◆ **Exercise objective**: The records are set out below this line. Return exactly the lines from the one containing "Task: Click the Security column header" through the last, and exclude the pictures.

◆ **Data provided**:
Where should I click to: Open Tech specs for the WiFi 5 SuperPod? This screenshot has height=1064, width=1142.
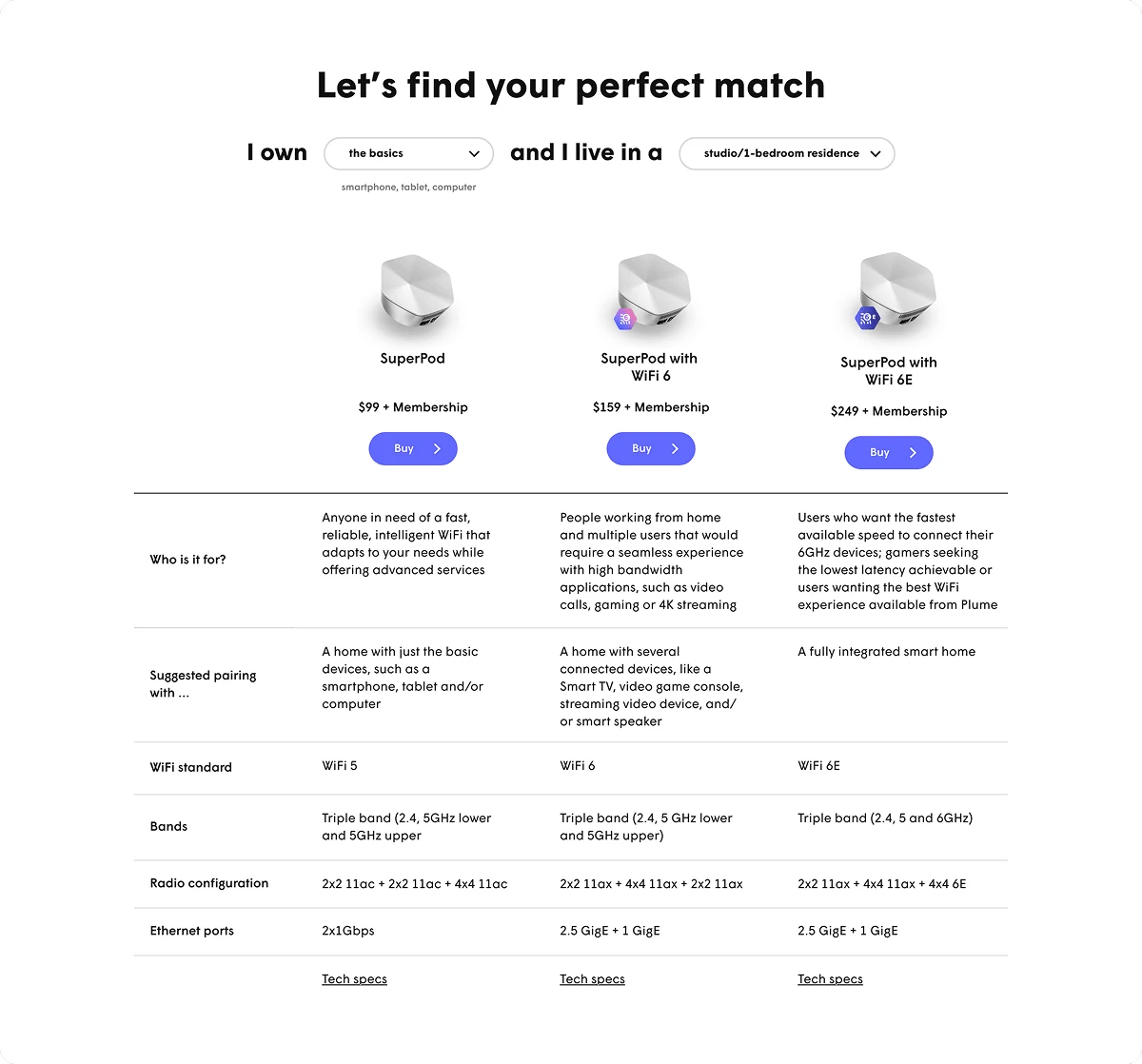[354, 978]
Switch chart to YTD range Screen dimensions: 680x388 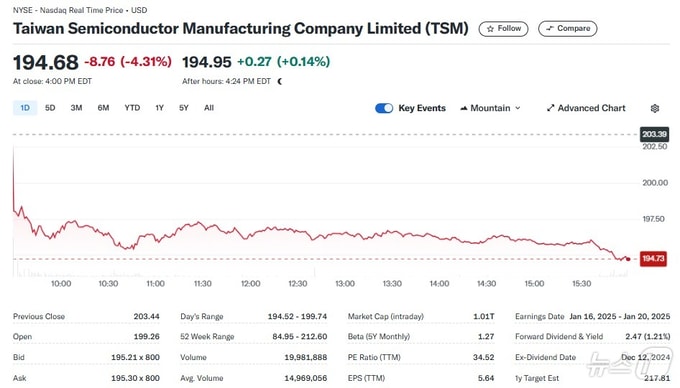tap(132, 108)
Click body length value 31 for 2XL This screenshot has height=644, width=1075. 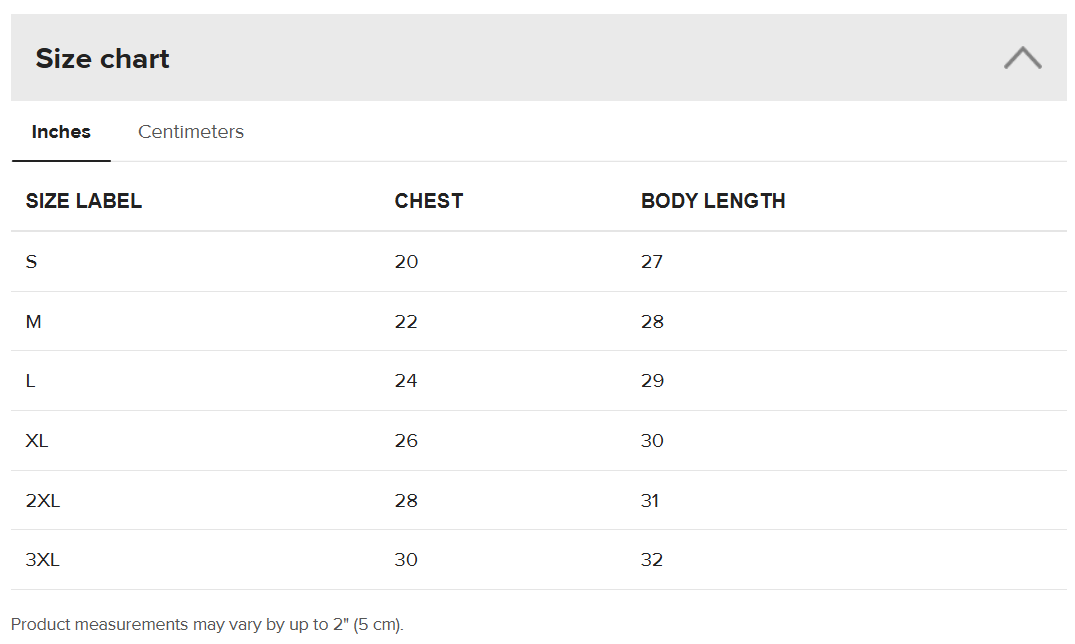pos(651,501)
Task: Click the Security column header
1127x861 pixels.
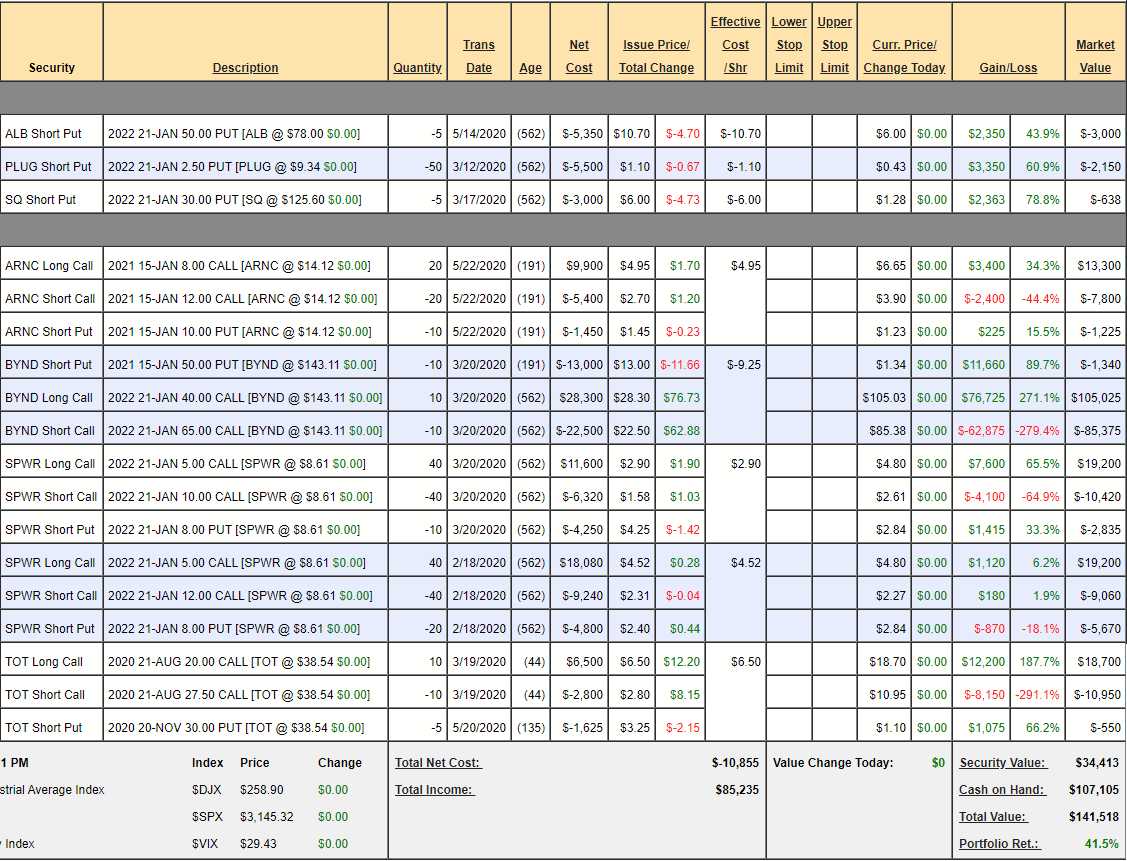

◆ **Response for this exercise**:
Task: Click the Security column header
1127x861 pixels.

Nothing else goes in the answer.